> Material for this task:
------------------------------

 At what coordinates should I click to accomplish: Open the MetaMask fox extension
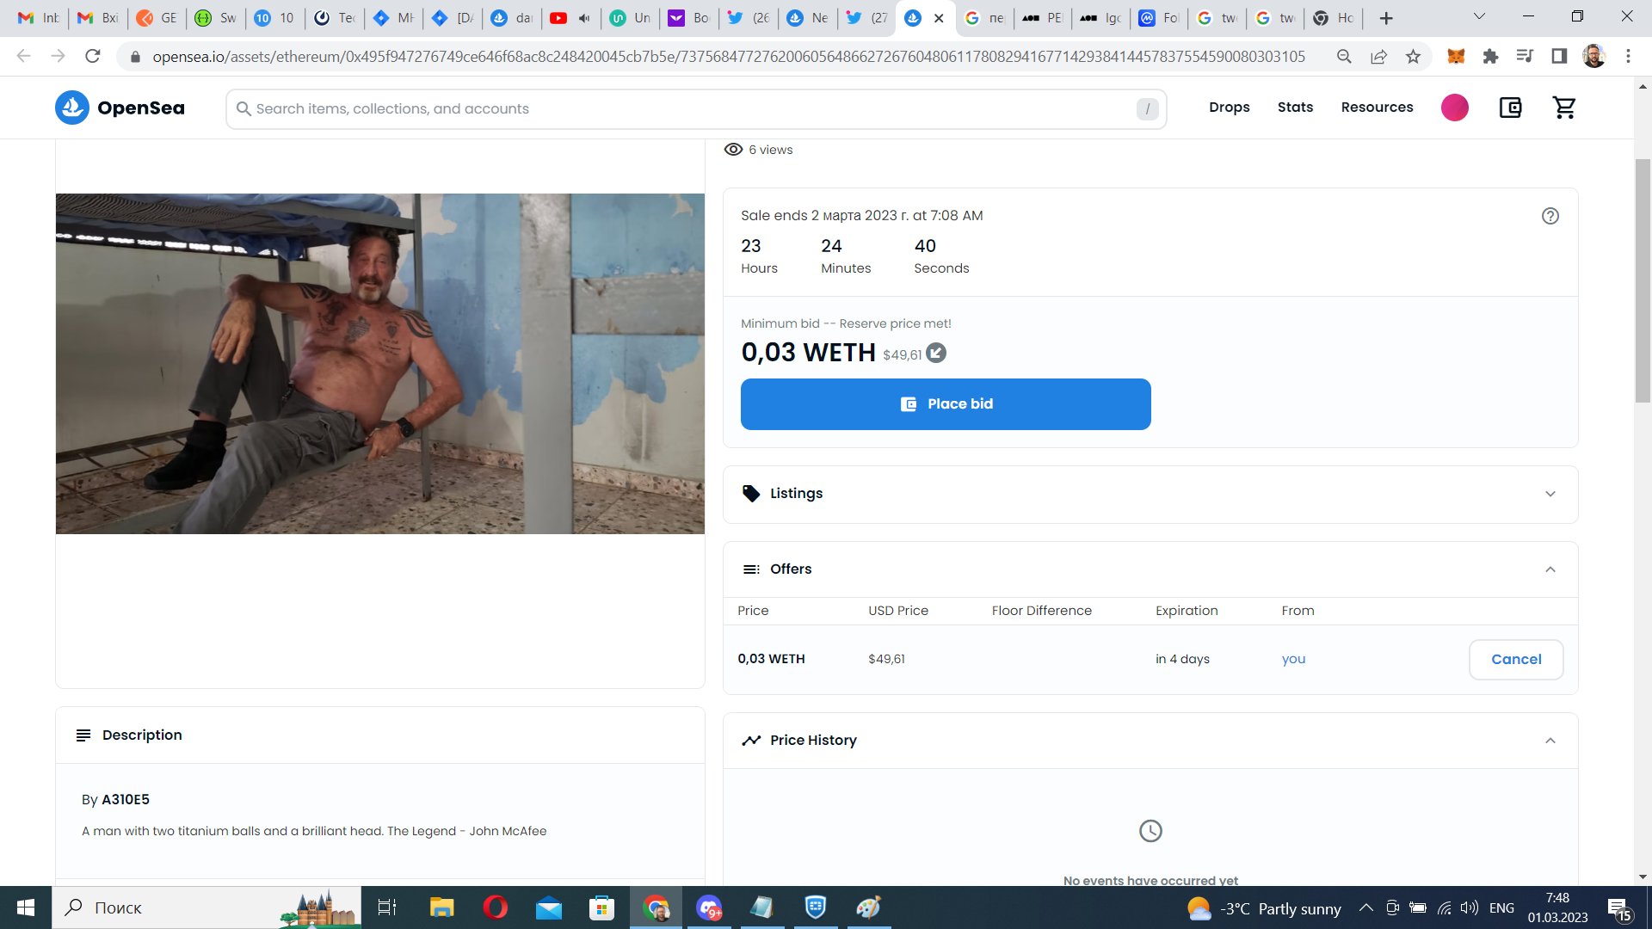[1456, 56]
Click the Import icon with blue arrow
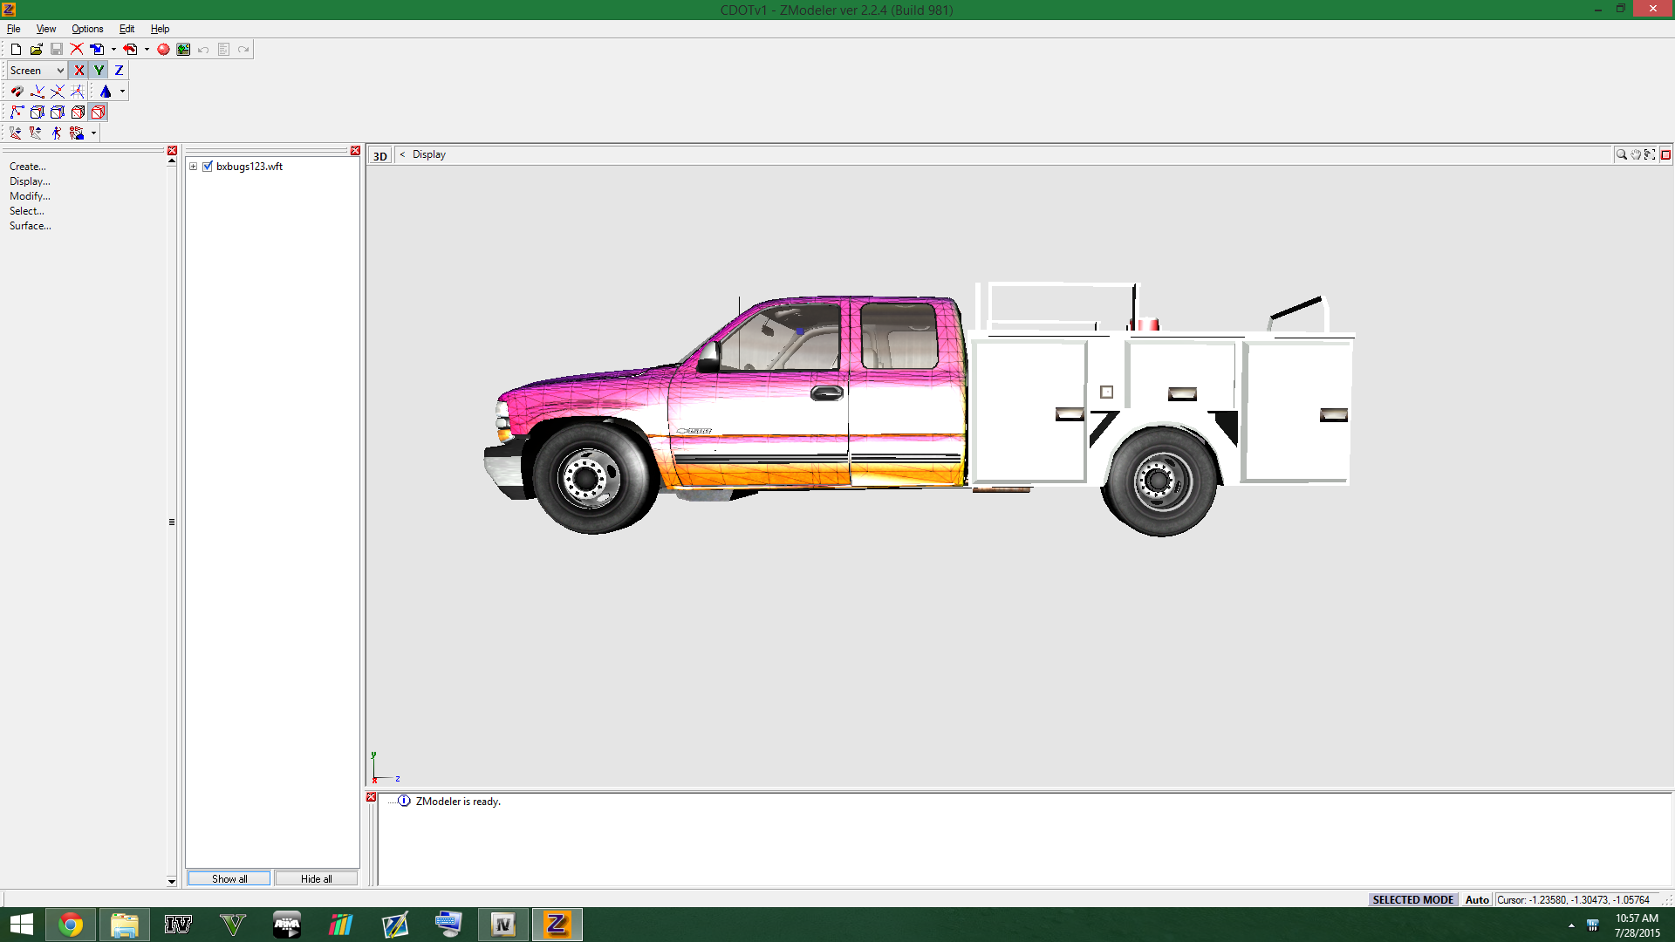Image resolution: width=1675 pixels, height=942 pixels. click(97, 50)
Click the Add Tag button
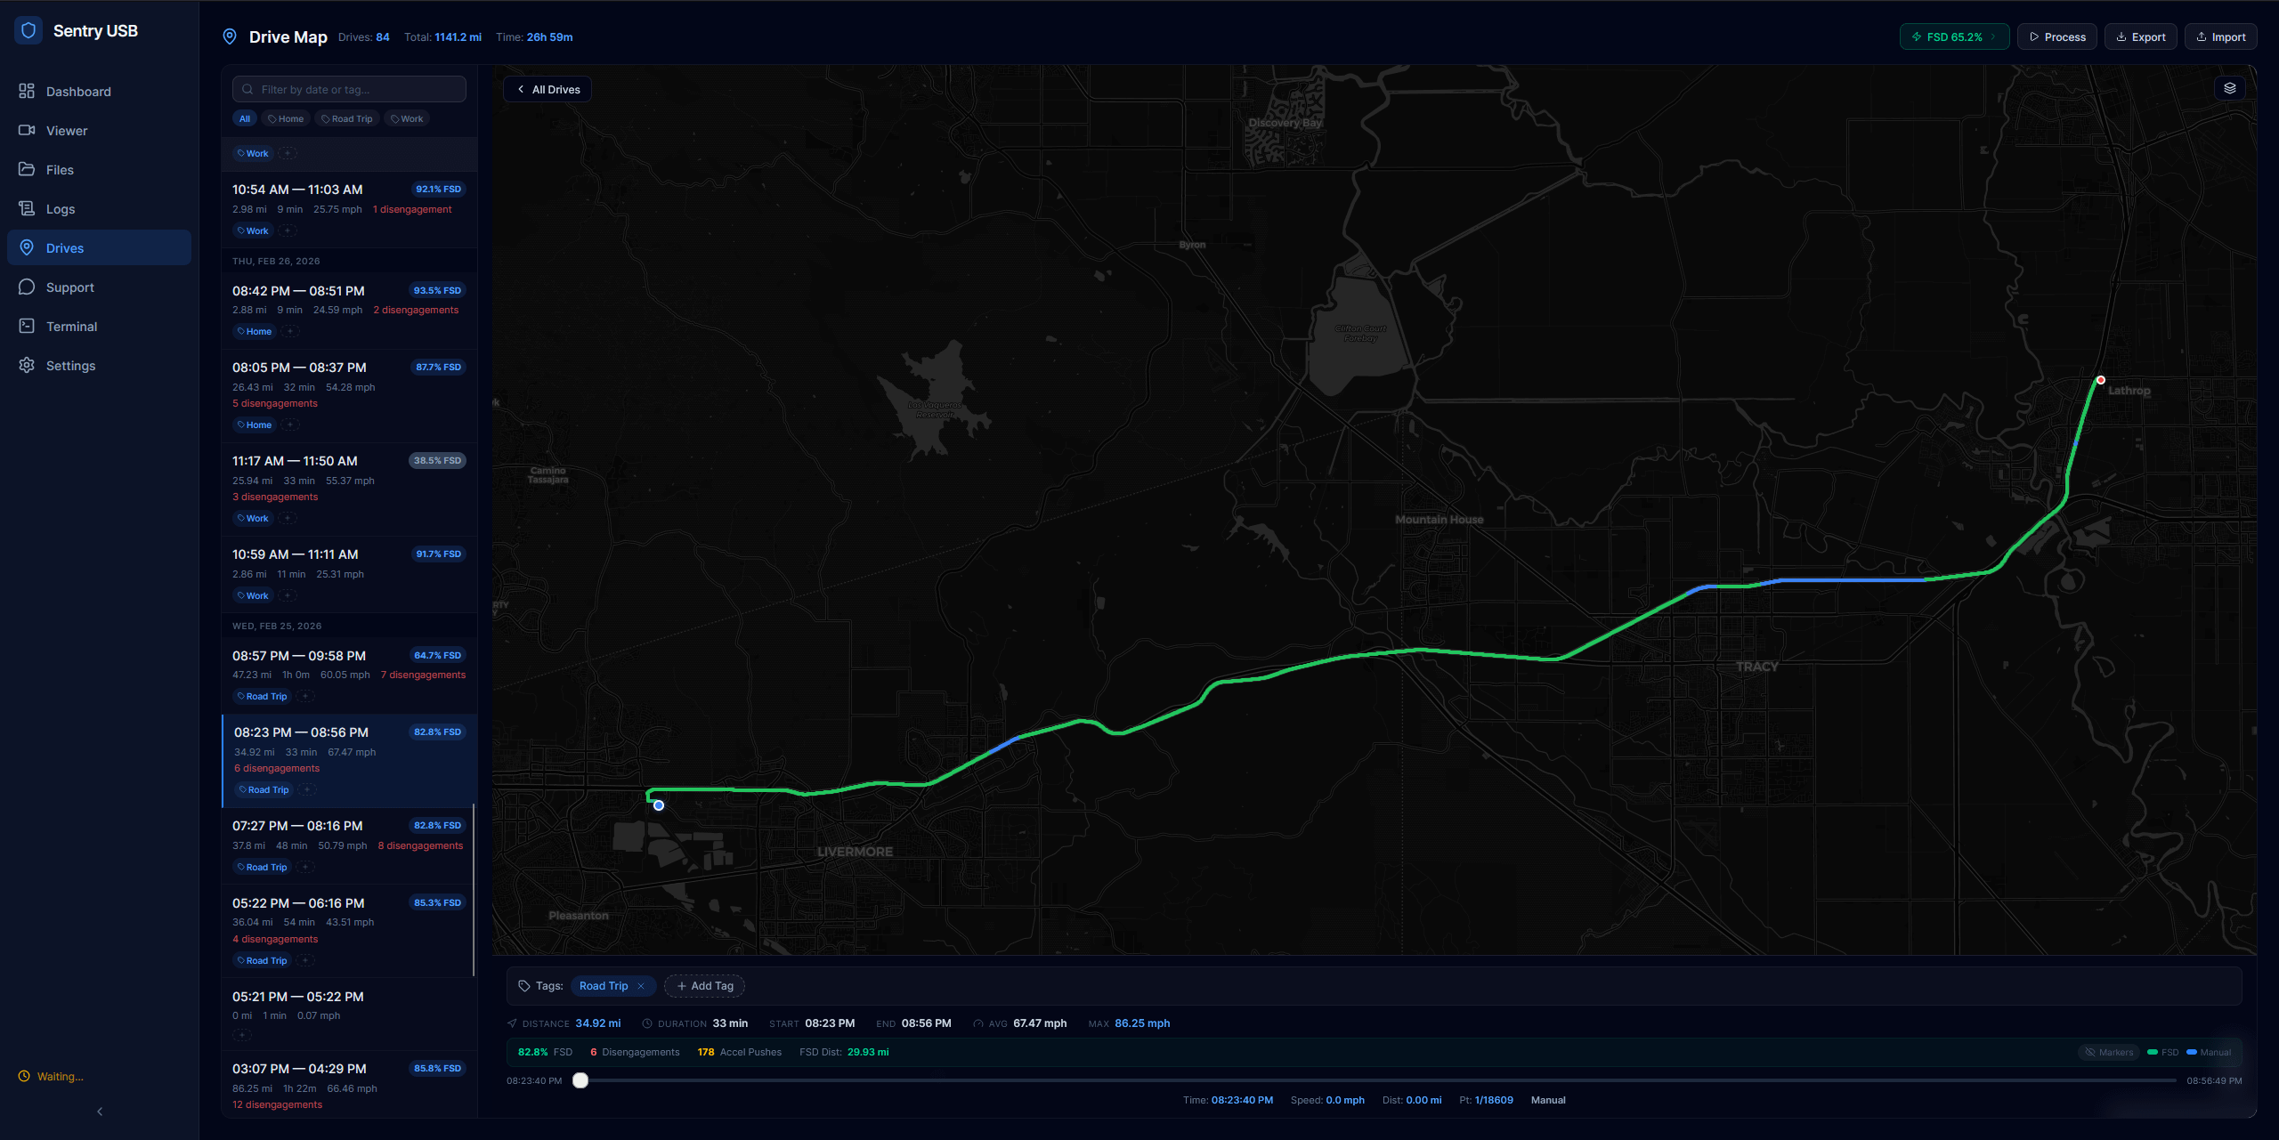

------------------------------

> Work task:
All of the records need to be reproduced exactly, with each picture omitted.

> Problem solution:
 At what coordinates should I click to accomplish: Open the MetaMask fox extension
[1456, 56]
Click the Import icon with blue arrow
Image resolution: width=1675 pixels, height=942 pixels. click(97, 50)
Click the Add Tag button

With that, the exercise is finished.